Un terme spécifique pour un crime systémique

Un féminicide désigne le meurtre d’une femme en étroite relation à son genre. Il s’agit donc d’un crime dont le motif est profondément misogyne. Dans son acceptation mondiale, le féminicide regroupe ainsi de nombreux types de meurtres et de violences, allant de la sélection des fœtus ou des enfants à la naissance, aux divers crimes d’honneur. On constate plusieurs occurrences depuis le XIXème siècle mais sa naissance est véritablement actée par la publication en 1992 de Feminicide : the Politics of Woman Killing de Diana E.H. Russell et Jill Radfordi. L’ouvrage regroupe une série d’essais sur ce qu’elles définissent comme un paroxysme des violences faites aux femmes aux États-Unis.

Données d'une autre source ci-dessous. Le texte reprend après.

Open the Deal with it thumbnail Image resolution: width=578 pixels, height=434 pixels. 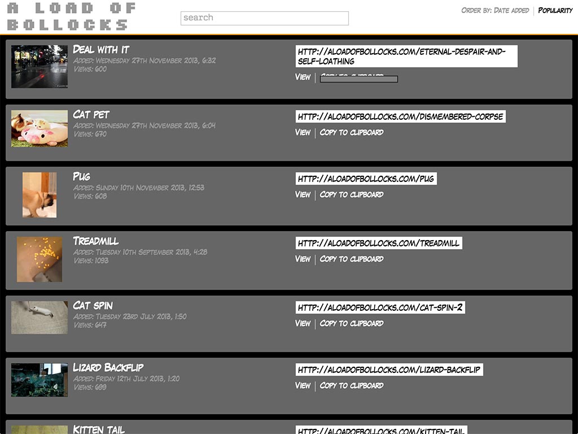40,67
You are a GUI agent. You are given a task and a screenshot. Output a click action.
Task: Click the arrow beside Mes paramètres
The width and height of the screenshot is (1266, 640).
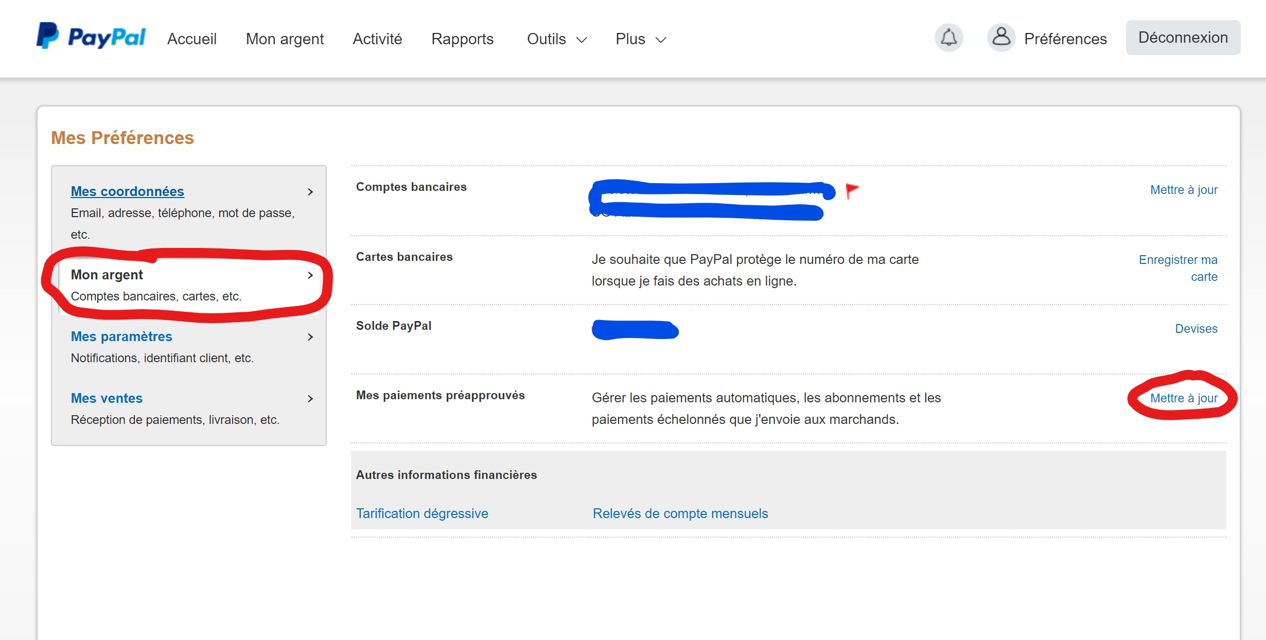pos(310,337)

Un certain nombre d’événements entérinent définitivement le terme outre-Atlantique. Le combat des mères de Ciudad Juarez au Mexique pour retrouver les quelques 600 jeunes femmes disparues depuis 1993 en est l’exemple le plus frappant. La création de la Journée internationale pour l’élimination de la violence à l’égard des femmes en 1999 par l’ONU donne alors un coup de projecteur sur le phénomène. En effet, la date choisie du 25 novembre rend hommage aux trois sœurs Mirabal, assassinées en 1960 pour avoir refusé les avances du dictateur de République Dominicaine et s’être opposées à lui. En Amérique latine, dix-huit pays ont introduit le terme dans leur code pénal depuis 2007, créant une législation jusqu’alors manquante pour lutter contre ces violences.

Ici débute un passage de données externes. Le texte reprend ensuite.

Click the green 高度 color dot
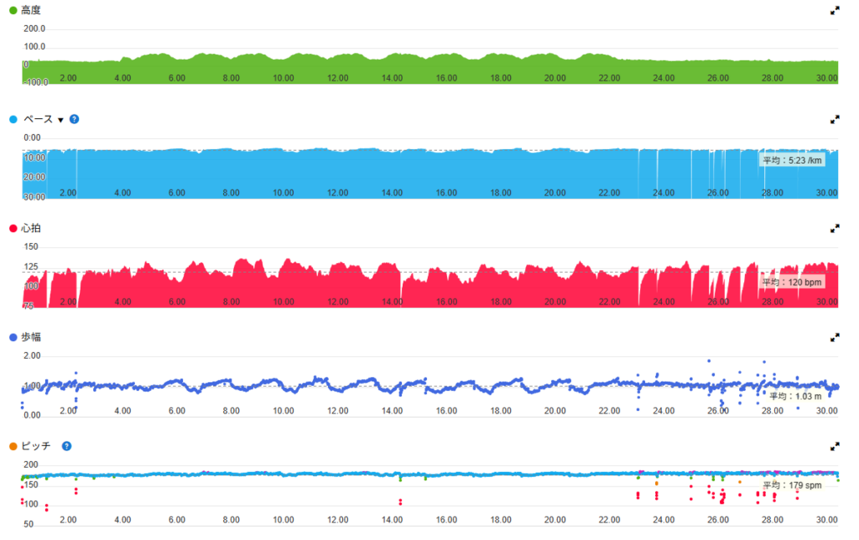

Du vocabulaire et des lois

En France, la création de cette catégorie spécifique de crime est controversée. Les associations féministes militent pour son acceptation qui permet de replacer des crimes individuels dans une logique systémique. Les professionnels du droit sont plus sceptiques, puisque, contrairement aux états d’Amérique latine, la France dispose déjà d’un arsenal judiciaire qui reconnaît le sexisme comme circonstance aggravante, bien que cette dernière soit en fait très récente et peu mobilisée. La Commission nationale consultative des droits de l’Homme considère quant à elle, dans un rapport publié en 2016, qu’il n’est pas judicieux de reconnaître légalement le féminicide, dans la mesure où cette introduction pourrait porter atteinte au principe d’égalité devant la loi. Cependant, ce rapport encourage l’utilisation systématique du terme dans le langage courant, les média et la diplomatie pour souligner son caractère particulier.

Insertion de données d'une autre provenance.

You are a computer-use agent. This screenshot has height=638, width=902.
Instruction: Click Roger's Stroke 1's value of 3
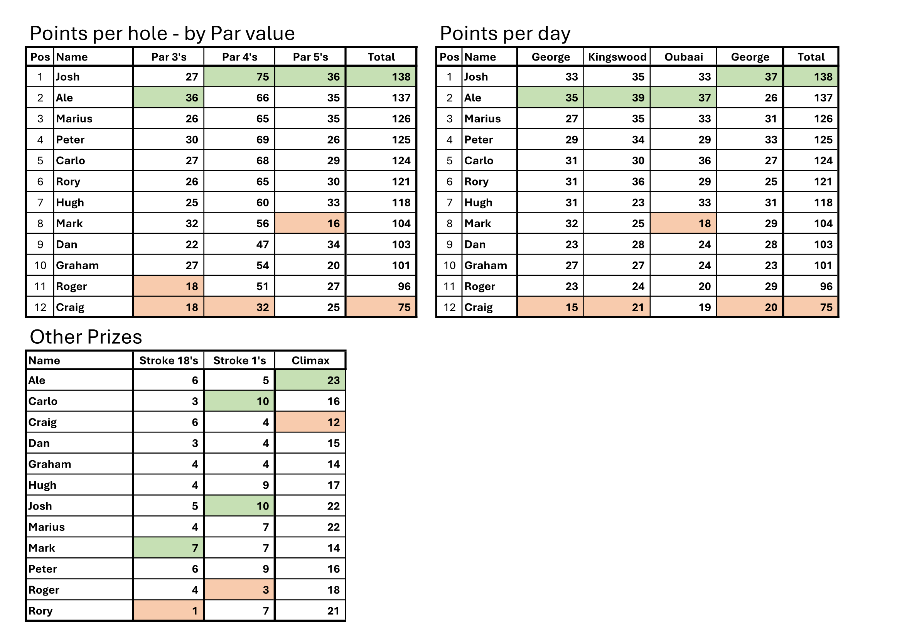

Ce phénomène est compris et considéré dans le cadre plus large des violences conjugales. C’est ainsi que les chiffres auxquels nous avons accès, ceux du gouvernement ou ceux des différents collectifs féministes, adoptent souvent une même méthodologie. Celle-ci exclut les meurtres dans lesquels les protagonistes n’ont jamais été en couple, les affaires dont les informations sont insuffisantes pour caractériser un féminicide, les cas liés à des maladies où l’auteur tue sa victime pour abréger ses souffrances ou parce que lui-même malade ne pourra plus s’en occuper. Notre compréhension des féminicides s’effectue donc dans le cadre de la relation de couple et nous avons souvent en tête le scénario – finalement très rare – d’une femme battue qu’un dernier coup, un peu trop fort, emportera. Cela signifie d’une part que ces chiffres déjà colossaux (121 femmes tuées en 2018, 104 au 9 septembre 2019) cachent en réalité d’autres victimes. D’autre part, contrairement à cet imaginaire collectif, la plupart des meurtres sont prémédités, organisés et effectués le plus souvent à l’arme à feu ou au couteau.

Un problème sans solutions ?

La politique des gouvernements successifs s’est longtemps contentée de campagnes de prévention, de numéro d’écoute (3919) et de beaux discours. Citons par exemple l’annonce d’un Grenelle des violences conjugales après le 75ème féminicide, celui de Laura dans les Yvelines le 6 juillet. Cette réaction tardive fait suite à de nombreux mois de mobilisation militante exigeant une réaction du gouvernement. Le Grenelle se déroule du 3.9.19 (comme le numéro vert oui !) au 25 novembre, la Journée internationale pour l’élimination de la violence à l’égard des femmes. Que de coïncidences.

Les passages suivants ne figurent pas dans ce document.